I have a sneaking suspicion that you're going to get very little sympathy here.


----------



## Razorblade Kiss (Oct 29, 2006)

The A-Holes outnumber the good guys so you're more likely to run into the idiots you described. If you find out they're only after one thing, move on. It's simple enough. I guess I just don't really see the point of the topic besides "OMG! Guys are hitting on me!" That's what they do best, especially if you're attractive.


----------



## dez (Jun 25, 2005)

> It just makes me so mad. I feel like every guy just looks at me and sees the word "easy ****" written across my forehead".


I used to sort of feel the same but for different reasons. Anyway, you seem to be hanging around the wrong type of guys. I mean most of them seem to be friends of your brother, and if you already know that they are pervs then I don't understand why you're so surprised by their behavior.


----------



## Matt J (Oct 19, 2006)

Njodis said:


> Come on; not all guys are like that.
> 
> Some of us have social anxiety and don't get the chance to be. :lol


 :lol

Seriously, not all guys are only after sex..thats just an outright falsehood.


----------



## Flu102 (Jul 11, 2005)

You seem to have figured it out for yourself somewhat already, but here is a clue, if you don't want smutty things to happen to you, don't hang out with smutty people. You know this man is an aggressive pervert who may have raped someone....so you go off with him alone in a car....and you expect what to happen? To have a mature respectful discussion about world politics?? 

There are PLENTY of nice men in the world, but you aren't going to find them looking in cesspools.


Sorry if I sound harsh but...come on...use some common sense.


----------



## socialbutterfly (Feb 17, 2006)

so true. I was expecting these answers. It seems like really I am completely full of myself when in reality I have the lowest self confidence in the world. It's bewildering to me.

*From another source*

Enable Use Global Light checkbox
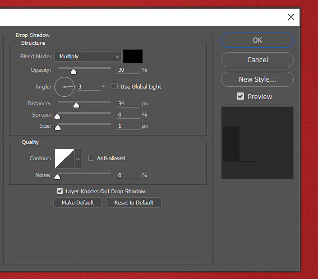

To whoever said I just want to talk about my "hotness"... yep you're right... figured me out. you're so smart. your smartness medal is on the way... and when you receive your medal, I will try to hold some sort of ceremony to celebrate your smartness. I mean, how could I not? I've never had someone figure me out SO well. Maybe I should make you a cake too? Sounds good? Of course it does. You like cake, so do I. Chocolate or vanilla? Who am I kidding... chocolate. Only smart people eat chocolate. I'm sure you already now about this smartness party, as you are so smart that you have already predicted that my planning of this party. what a shame. it won't be a surprise. Well anyway, see you at the smartness party


----------



## Christian (Oct 5, 2006)

Just curious... A lot of these guys are your brother's friend? Why don't you tell him to keep those dipsh*ts away from you, or make it your goal to keep them away yourself, whether they appear nice or not...

It seems like you have self-esteem issues, not so much social anxiety (but you can get help here too). 

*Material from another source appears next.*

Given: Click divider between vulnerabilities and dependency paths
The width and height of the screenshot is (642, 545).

17? So young! Do not hang around anyone over 18. The reason is that these older guys think they can score on you easily because you are impressed by their age and whatever else.

I know for a fact that there are a lot of guys not looking for sex. And no matter how much it seems true, I know that not all women like to **** with a guy's heart and then smashed it to pieces like it really is just an object.


----------



## Kelly (Dec 12, 2003)

Socialbutterfly, I went through a phase when I thought all men were pigs, although I never had them come on to me as strongly as they do to you.

You need to meet a new group of guy and get away from these scumbags.

What I would do, if I were in your situation, would be to change my phone number and IM name. Only give the new ones out to people you trust to not take advantage of you. It seems like you already have a good sampling of how guys who are only looking for one thing behave. Don't give your info out to these guys. If you meet a new guy and he asks for your number, ask for his and tell him you'll call him instead. Be very careful.

Maybe you had some other problems a few years ago that caused you to act in the way these guys now expect you to act all the time. But you're growing up and learning about yourself and you *do* have the right to demand better and to wait for better, so don't give in just because some guy calls you and you're not doing anything. Maybe it's better to stay at home and not go out.

And what's up with your brother exposing you to these guys? It seems to me that an older brother (and I only have a younger one, so I don't know from experience) should be protective of his little sister and keep his scummy friends away from her. He knows what they're like.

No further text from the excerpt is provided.